─── Supplied information

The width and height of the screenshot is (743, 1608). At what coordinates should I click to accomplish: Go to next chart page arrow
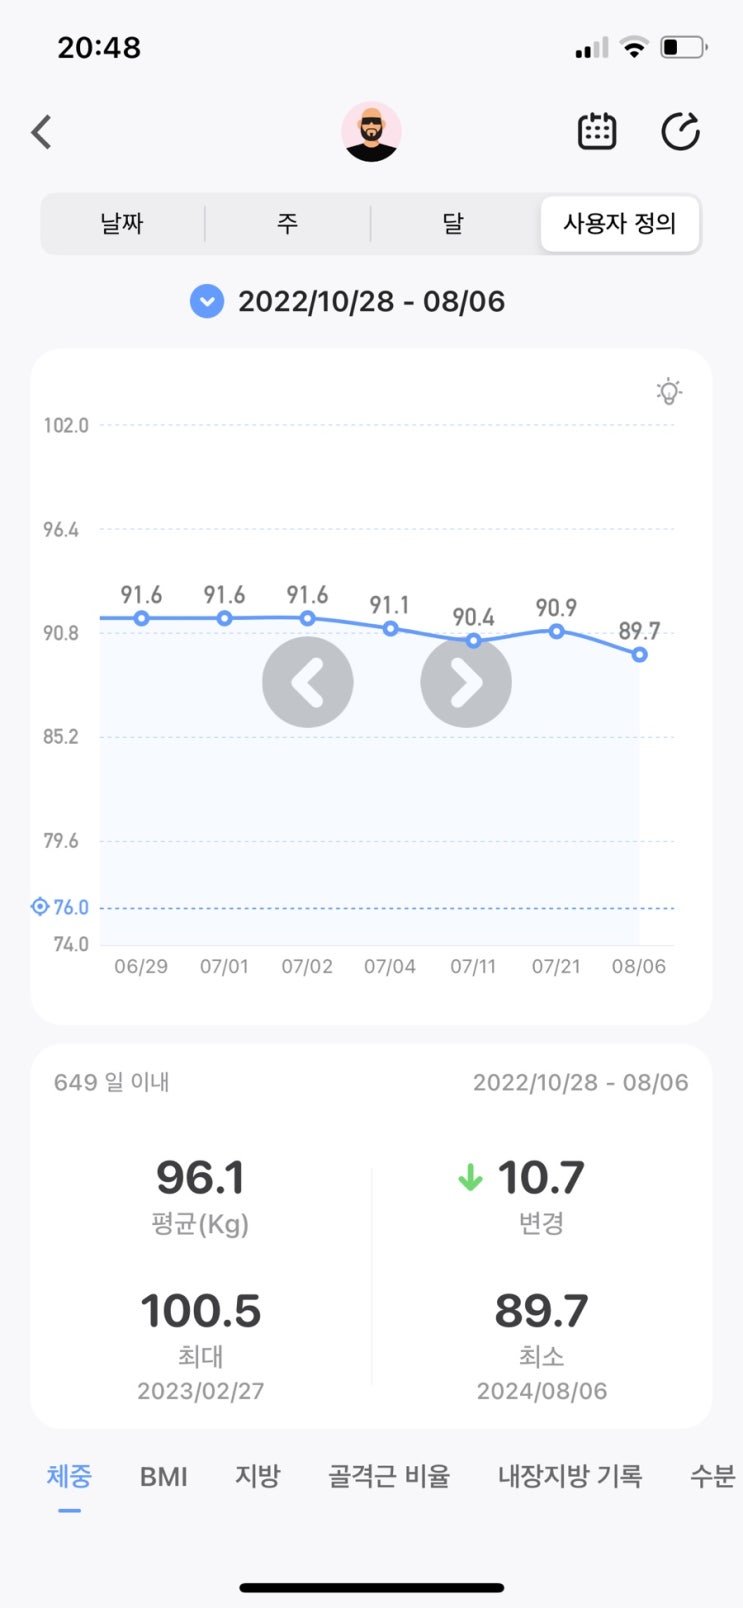click(x=466, y=682)

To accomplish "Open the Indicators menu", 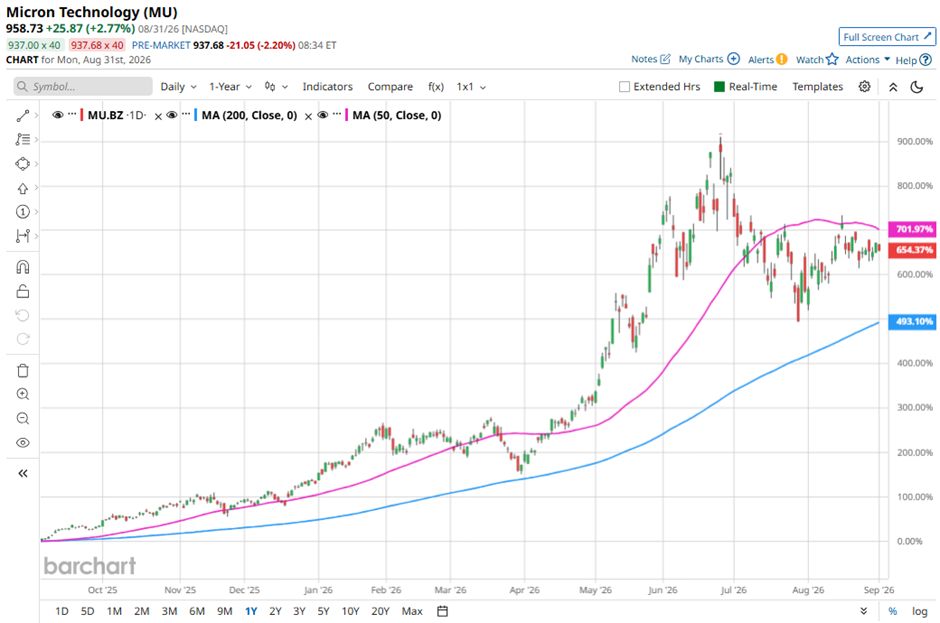I will (327, 86).
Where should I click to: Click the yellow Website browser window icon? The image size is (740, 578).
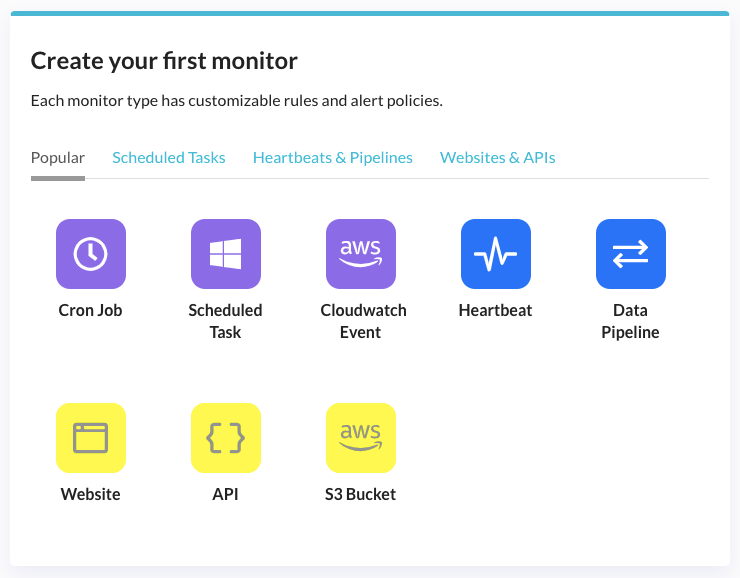90,438
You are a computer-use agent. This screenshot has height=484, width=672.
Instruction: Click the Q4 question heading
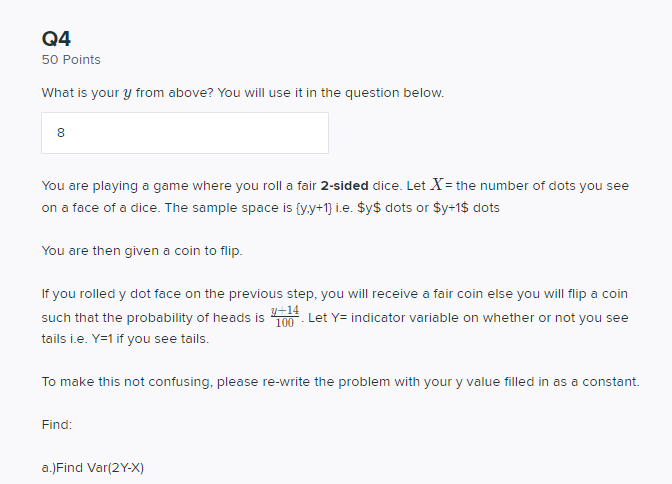[x=57, y=39]

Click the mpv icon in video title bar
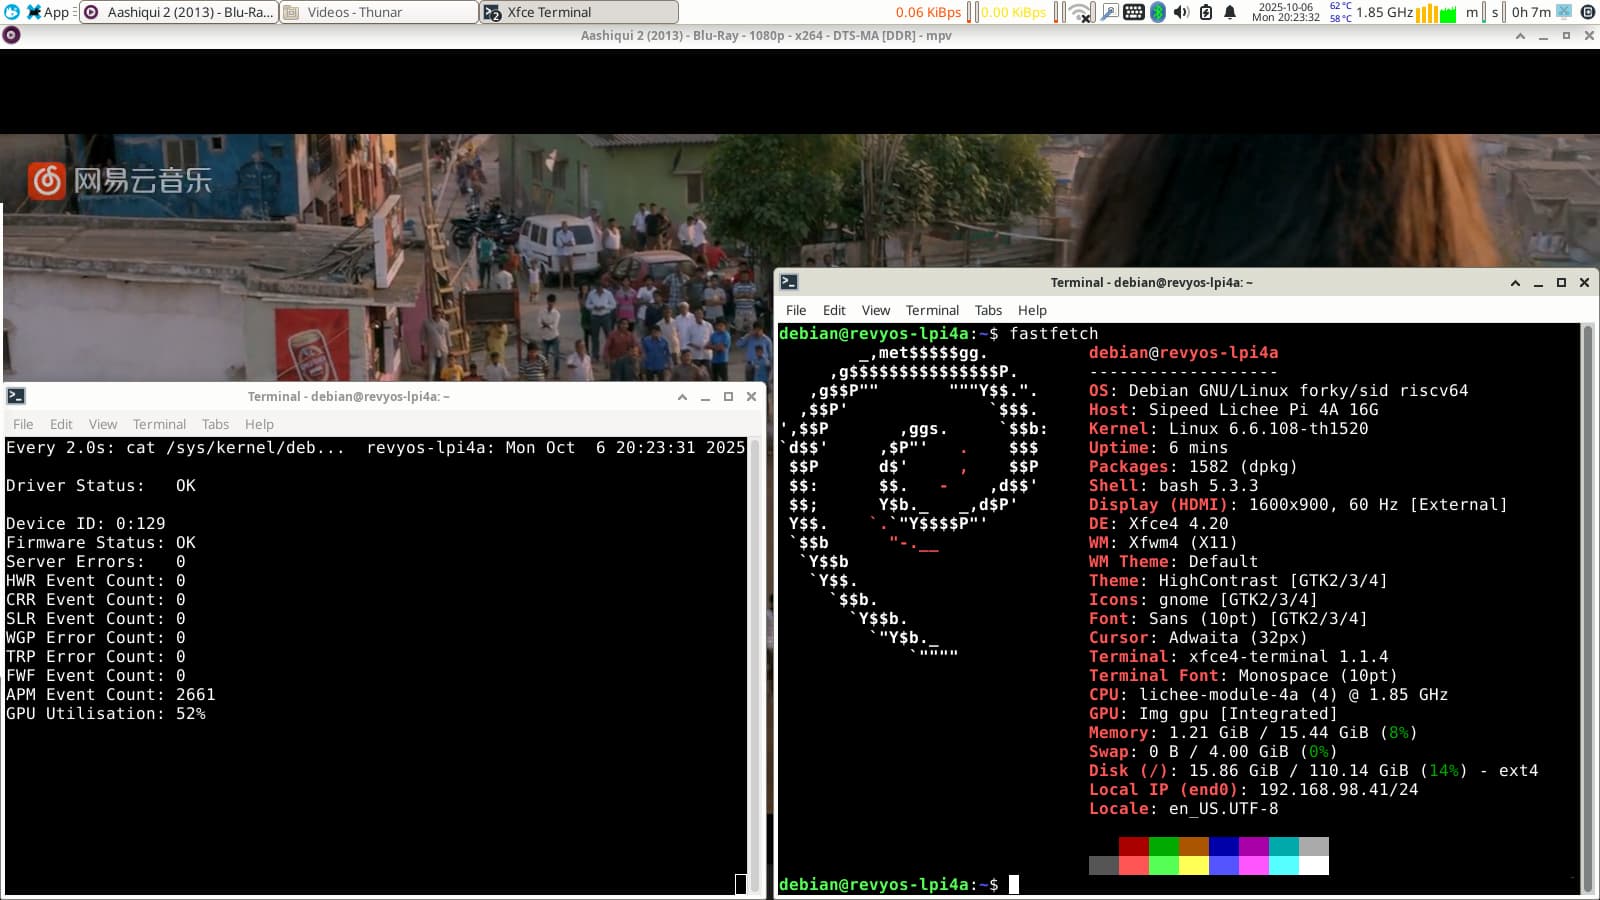11,35
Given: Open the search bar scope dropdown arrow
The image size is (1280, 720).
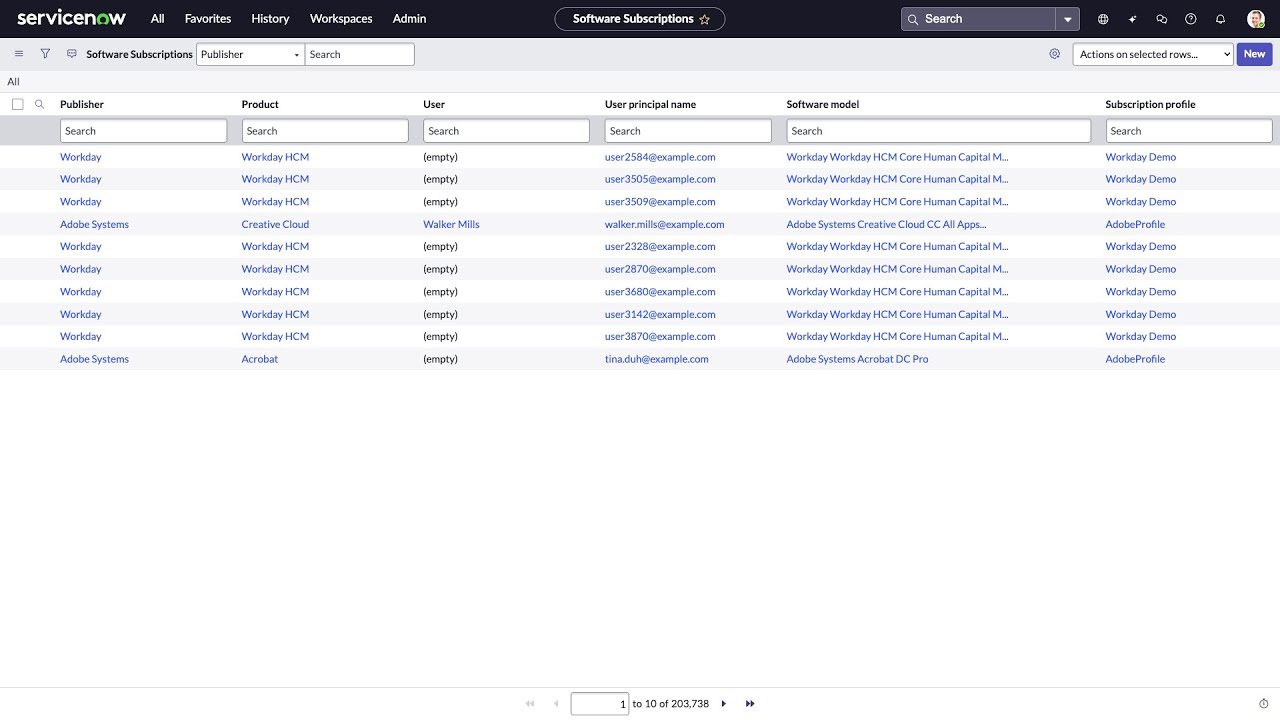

──────

_Exercise prompt_:
What is needed is a word-for-word copy of the lines from the one containing "Instruction: Click the Q4 question heading" through the final line of the records above, both included, with the pictures left out.

_Exercise answer_:
Instruction: Click the Q4 question heading
[x=57, y=39]

Click the mpv icon in video title bar
11,35
Given: Open the search bar scope dropdown arrow
The image size is (1280, 720).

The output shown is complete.